The claims also relate to communications between ASIC and MPs and their staff when the inquiry was being established, which the report said left a “question of whether ASIC sought to interfere in the Senate’s work by influencing the terms of reference of the inquiry”.
Senator Bragg said an interim report tabled on Tuesday was “designed to end the secrecy and obfuscation to which ASIC is addicted”.
“Rather than engaging with the committee in a transparent and accountable manner, from the outset ASIC has chosen to attempt to undermine and influence the process of the inquiry before evidence had been gathered or hearings held,” he said.
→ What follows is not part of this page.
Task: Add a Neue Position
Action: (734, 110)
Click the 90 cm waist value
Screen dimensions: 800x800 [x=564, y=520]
ASIC said that releasing information about ALS may jeopardise its case against miner Terracom and former chairman Wal King, following claims about fake coal testing.
ASIC also said that despite an investigation into super fund trustees having been finalised, further information may unfairly damage the reputation of the individuals involved.
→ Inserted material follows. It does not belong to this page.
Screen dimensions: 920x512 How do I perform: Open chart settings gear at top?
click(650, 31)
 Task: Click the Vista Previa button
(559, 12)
The report largely rejects ASIC’s immunity claims and argues the regulator is obstructing the committee’s work.
“The committee has formed a view that ASIC’s refusal to provide this information is obstructing the committee’s ability to conduct this inquiry,” the report says.
“The committee expects that ASIC will take this as an opportunity to reflect on its conduct to date and to reassess how it will better engage with the committee’s inquiry in an open and transparent manner”.
The report makes recommendations that the Senate order the provision of the information sought. The Coalition has three members on the committee, Labor two and the Greens one.
The disclosure stand-off comes after Senator Bragg accused ASIC of an “embarrassing cover up” earlier this year after Treasurer Jim Chalmers blocked an order requiring to hand over its investigation into allegations against ASIC deputy chair Karen Chester.
On Tuesday, Mr Longo gave a speech in Sydney that emphasised that ASIC is “taking the lead in transparency”.
“I encourage you to be ever more open and transparent with ASIC,” Mr Longo said. “This is not empty rhetoric, but a genuine and sincere call for further communication on a deeper level.”
“Transparency isn’t half-silvered. We don’t sit behind a one-way mirror like a detective watching an interrogation, seeing everything you do, while the market sees only its own reflection. No, true transparency must go both ways.”
But economist John Adams – whose report that ASIC investigates fewer than one per cent of complaints received helped spark the inquiry – shared the concern of the Citizens Party that Senator Bragg’s inquiry was being stonewalled.
“Labor Senator Deb O’Neill established an identical inquiry that same day through the Parliamentary Joint Committee on Corporations and Finance Services, and she accused Bragg of constructing a platform ‘to provide himself with an opportunity for media, not for the service of the Australian people’,” the Citizens Party said.
“Eight months later, Senator O’Neill’s inquiry has done absolutely nothing, while Senator Bragg’s inquiry has published 162 submissions, but that’s it - it hasn’t held hearings yet, or taken any other action.”
Mr Adams recently obtained Freedom of Information documents which revealed that Treasury officials concluded that his claims about ASIC’s enforcement record were “substantially correct”.